### Task:
Word for word, set down the lines from the one that contains "How do I perform: Click Team Bove logo icon?" through the final line of the data; no pictures belong in the copy.

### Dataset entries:
--- START ---

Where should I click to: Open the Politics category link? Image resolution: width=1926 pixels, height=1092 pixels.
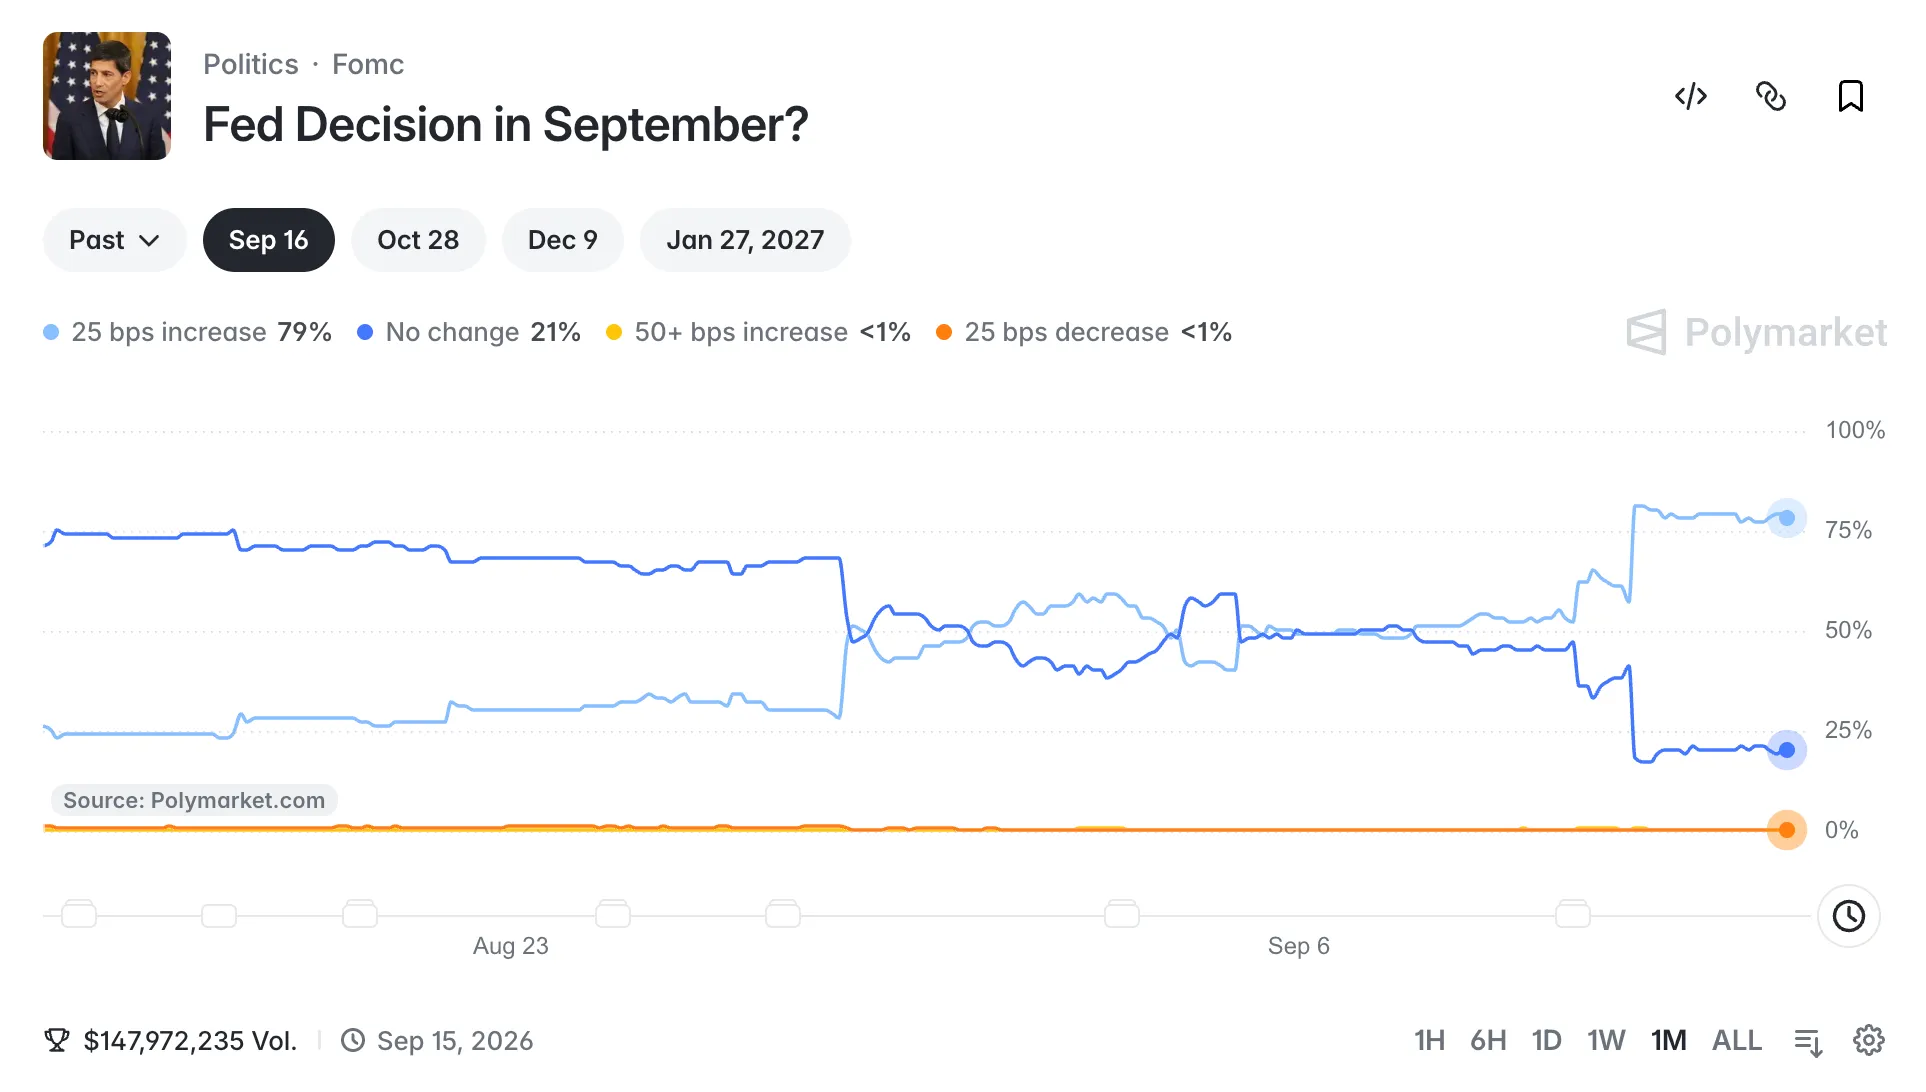[x=251, y=64]
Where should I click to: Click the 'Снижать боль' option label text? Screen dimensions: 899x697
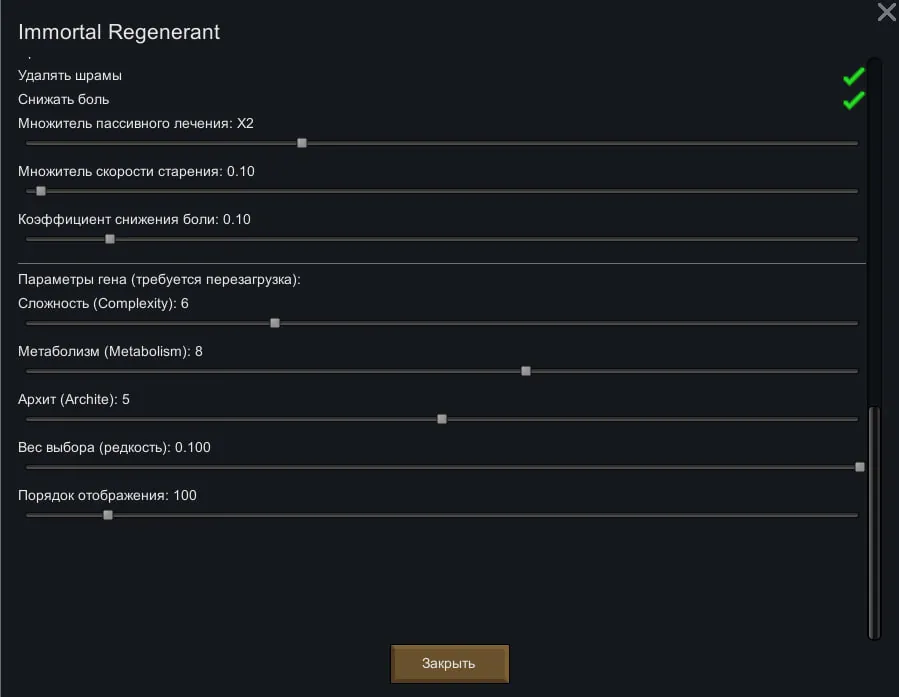[x=64, y=100]
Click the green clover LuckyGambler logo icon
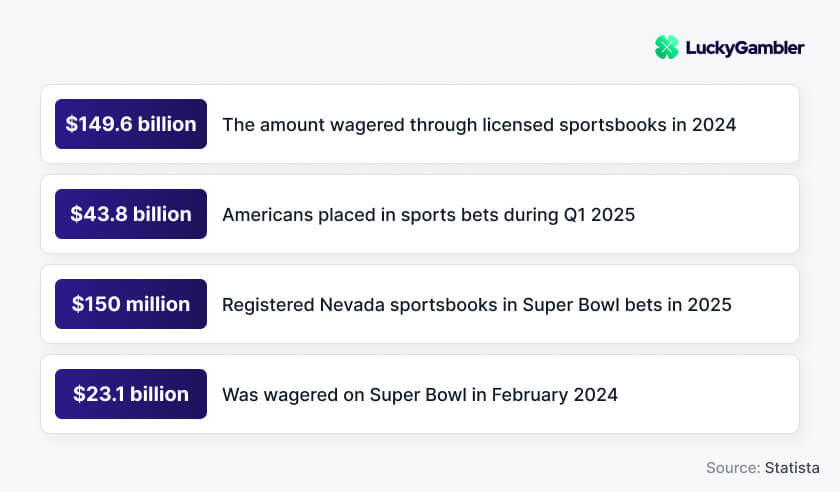Image resolution: width=840 pixels, height=492 pixels. click(x=666, y=47)
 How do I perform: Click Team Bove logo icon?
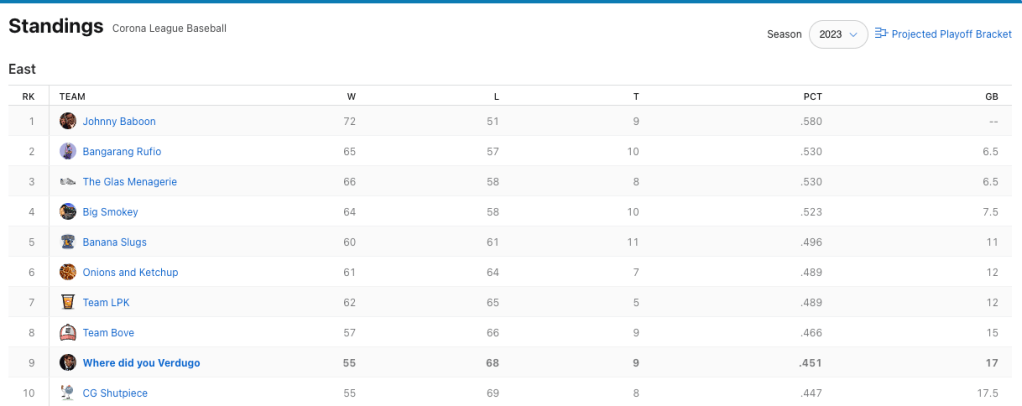(x=68, y=333)
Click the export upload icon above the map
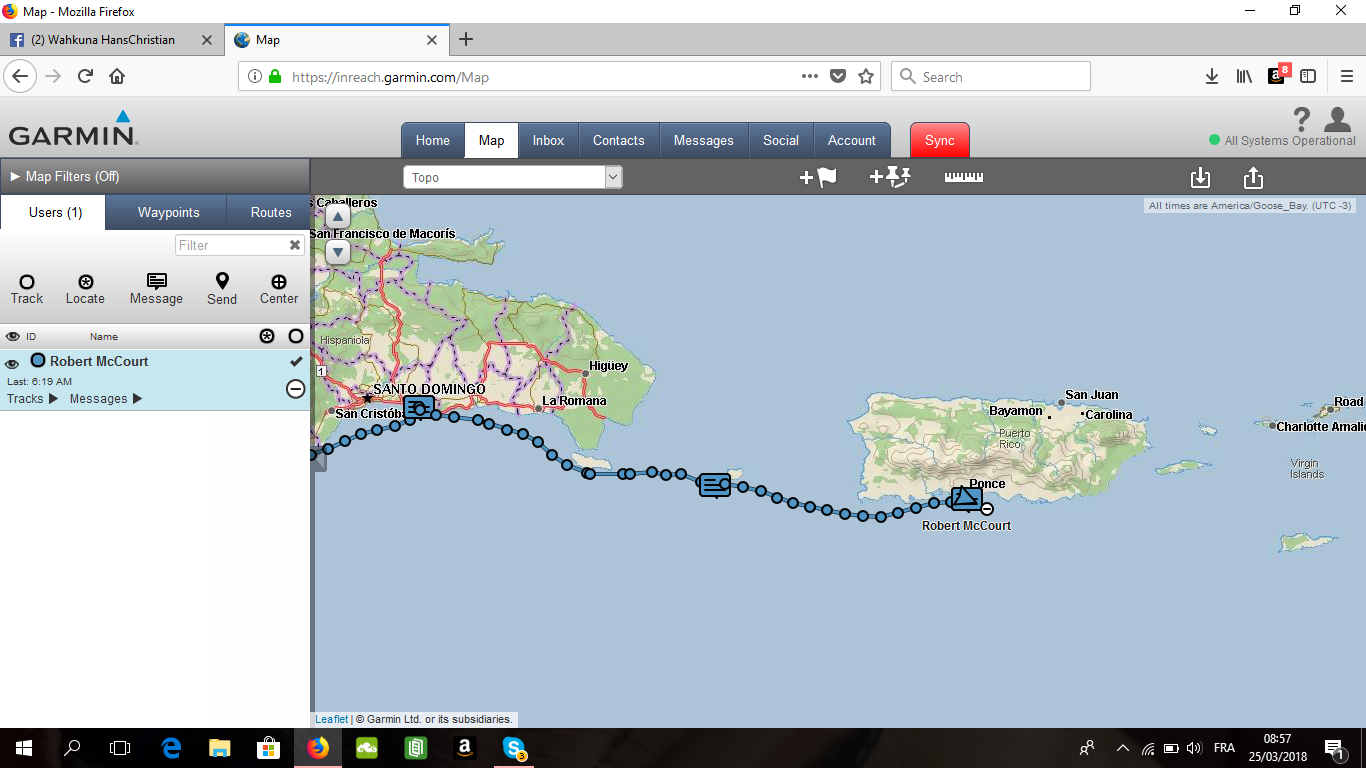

--- END ---

### Answer box:
 How do I perform: Click Team Bove logo icon?
(x=68, y=333)
Click the export upload icon above the map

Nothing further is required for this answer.